Insurance companies may be classified as
- Life insurance companies, who sell life insurance, annuities and pensions products.
- Non-life or general insurance companies, who sell other types of insurance.
In most countries, life and non-life insurers are subject to different regulations, tax and accounting rules. The main reason for the distinction between the two types of company is that life business is very long term in nature — coverage for life assurance or a pension can cover risks over many decades. By contrast, non-life insurance cover usually covers a shorter period, such as one year.
Insurance companies are generally classified as either mutual or stock companies. This is more of a traditional distinction as true mutual companies are becoming rare. Mutual companies are owned by the policyholders, while stockholders, (who may or may not own policies) own stock insurance companies.
Reinsurance companies are insurance companies that sell policies to other insurance companies, allowing them to reduce their risks and protect themselves from very large losses. The reinsurance market is dominated by a few very large companies, with huge reserves.
Captive Insurance companies may be defined as limited purpose insurance companies established with the specific objective of financing risks emanating from their parent group or groups. This definition can sometimes be extended to include some of the risks of the parent company's customers. In short terms, it is an in-house self-insurance vehicle. Captives may take the form of a "pure" entity (which is a 100% a subsidiary of the self-insured parent company); of a "mutual" captive (which insures the collective risks of industry members) and of an "association" captive (which self-insures individual risks of the members of a professional, commercial or industrial association). Captives represent commercial, economic and tax advantages to their sponsors due to the reductions on costs they help create, the ease for insurance risk management and the flexibility for cash flows they generate. Additionally, they may provide coverage of risks which are neither available nor offered in the traditional insurance market at reasonable prices.
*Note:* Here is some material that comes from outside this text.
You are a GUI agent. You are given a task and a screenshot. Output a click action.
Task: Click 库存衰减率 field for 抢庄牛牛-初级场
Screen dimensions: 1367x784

The types of risk that a captive can underwrite for the parent include property damage, public and products liability, professional indemnity, employee benefits, employers liability, motor and medical aid expenses. The captive's exposure to such risks may be limited by the use of reinsurance.
Captives are becoming an increasingly important component of the risk management and risk financing strategy of their parent. This can be understood against the following background:
- Heavy and increasing premium costs in almost every line of coverage;
- Difficulties in insuring certain types of fortuitous risk;
- Differential coverage standards in various parts of the world;
- Rating structures which reflect market trends rather than individual loss experience;
- Insufficient credit for deductibles and/or loss control efforts.
There are also companies known as 'insurance consultants'. Like a mortgage broker, these companies are paid a fee by the customer to shop around for the best insurance policy amongst many companies .
Similar to an insurance consultant, an 'insurance broker' also shops around for the best insurance policy amongst many companies. However, with insurance brokers, the fee is usually paid in the form of commission from the insurer that is selected rather than directly from the client.
Third Party Administrators are companies that perform underwriting and sometimes claims handling services for insurance companies. These companies often have special expertise that the insurance companies do not have.